• **Stated goal 1**: In the section on possible physical mechanisms below, rewrite the paragraph beginning "To further explore the reasons" as a shorter bulleted list that keeps its main facts.
• **Stated goal 2**: According to the section on possible physical mechanisms below, why were the cyclonic circulations over the Beaufort Sea replaced by anticyclonic anomalies in November during P1? Answer in one to three sentences.
• **Stated goal 3**:
Answer these questions using the section on possible physical mechanisms below:
(a) Which study found that circulation responses to sea ice anomalies were barotropic and strengthened within 2 months?
(b) In September and October of P1, where was the center of the anomalous cyclonic circulations?
(c) During P2 in November, in which directions did the centers of the cyclonic and anticyclonic responses shift?

• **Source text**:
5. Possible physical mechanisms

To further explore the reasons for this enhanced relationship, first, the associated atmospheric circulations were analyzed during P2 (Fig. 4) and P1 (Fig. 5). According to the results from Deser et al. (2007), the responses of atmospheric circulations to sea ice anomalies were barotropic and strengthened within 2 months. In September and October, the anomalous radiation cooling effects induced anomalous cyclonic circulations from the surface to the mid- to high troposphere near the Beaufort Sea (Figs. 4a and 5a). During P2, anomalous cyclonic responses were located in the Arctic Ocean, which was consistent with the notable anomalous SKT region during P2 (Fig. S3b). In contrast, the center of the anomalous cyclonic circulations during P1 lay over the Gulf of Alaska and extended to the Beaufort Sea, which was close to the negative SKT anomalies during P1 (Fig. S3a and Fig. 5a). Moreover, there were shallow anticyclonic responses south of the cyclonic anomalies, in the North Pacific during P2 (Fig. 4a) or the Pacific center during P1 (Fig. 5a). In the subsequent November, the barotropic structure became more distinct (Figs. 4b,d and 5b,d). In particular, near the surface, weaker cyclonic and anticyclonic responses in September (Fig. 5a) and October became obvious in November. During P2, cyclonic and anticyclonic anomalies were still located in the Arctic Ocean in November, but the centers of these responses shifted eastward and northward, respectively (Figs. 4b,d). However, due to the obviously faster eastward movement during P1, the center of the low pressure system had moved toward land near the Mackenzie River, and the anomalous cyclone circulations over the Beaufort Sea were replaced by propagated anticyclonic anomalies (Figs. 5b,d). Thus, the associated atmospheric circulations influenced by the changed sea ice (i.e., the multiyear ice, the sea ice edge, and radiation cooling effect) presented significant differences mentioned in the above during P1 (Fig. 1a) and P2 (Fig. 1b), and these discrepant atmospheric anomalies near the Beaufort Sea and Gulf of Alaska in November might have triggered different responses on the sea surface, such as SST anomalies.

• **Data excerpt**:

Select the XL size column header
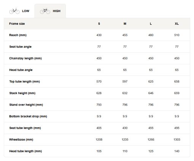Image resolution: width=194 pixels, height=161 pixels. pos(177,24)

• **Task result 1**:
- Atmospheric circulations linked to the stronger relationship were examined for P2 (Fig. 4) and P1 (Fig. 5).
- Deser et al. (2007) found that circulation responses to sea ice anomalies are barotropic and strengthen within 2 months.
- In September and October, anomalous radiation cooling caused cyclonic circulations near the Beaufort Sea, from the surface up to the mid- to high troposphere.
- During P2, these cyclonic responses sat in the Arctic Ocean, matching the main SKT anomaly region.
- During P1, their center lay over the Gulf of Alaska and reached into the Beaufort Sea, close to the negative SKT anomalies.
- Shallow anticyclonic responses lay south of the cyclonic anomalies, in the North Pacific (P2) or the Pacific center (P1).
- In November, the barotropic structure became clearer, and weak near-surface responses from earlier months became obvious.
- During P2 in November, both anomalies stayed in the Arctic Ocean, with the cyclonic center shifting east and the anticyclonic center shifting north.
- During P1, faster eastward movement carried the low-pressure center toward land near the Mackenzie River, and anticyclonic anomalies replaced the cyclonic ones over the Beaufort Sea.
- These differing circulations near the Beaufort Sea and Gulf of Alaska in November might have triggered different sea surface responses, such as SST anomalies.

• **Task result 2**: During P1, the circulation moved eastward noticeably faster. As a result, the center of the low-pressure system had already shifted toward land near the Mackenzie River by November, and anticyclonic anomalies moved in over the Beaufort Sea in its place.

• **Task result 3**:
(a) Deser et al. (2007).
(b) Over the Gulf of Alaska, extending to the Beaufort Sea.
(c) The cyclonic center shifted eastward, and the anticyclonic center shifted northward.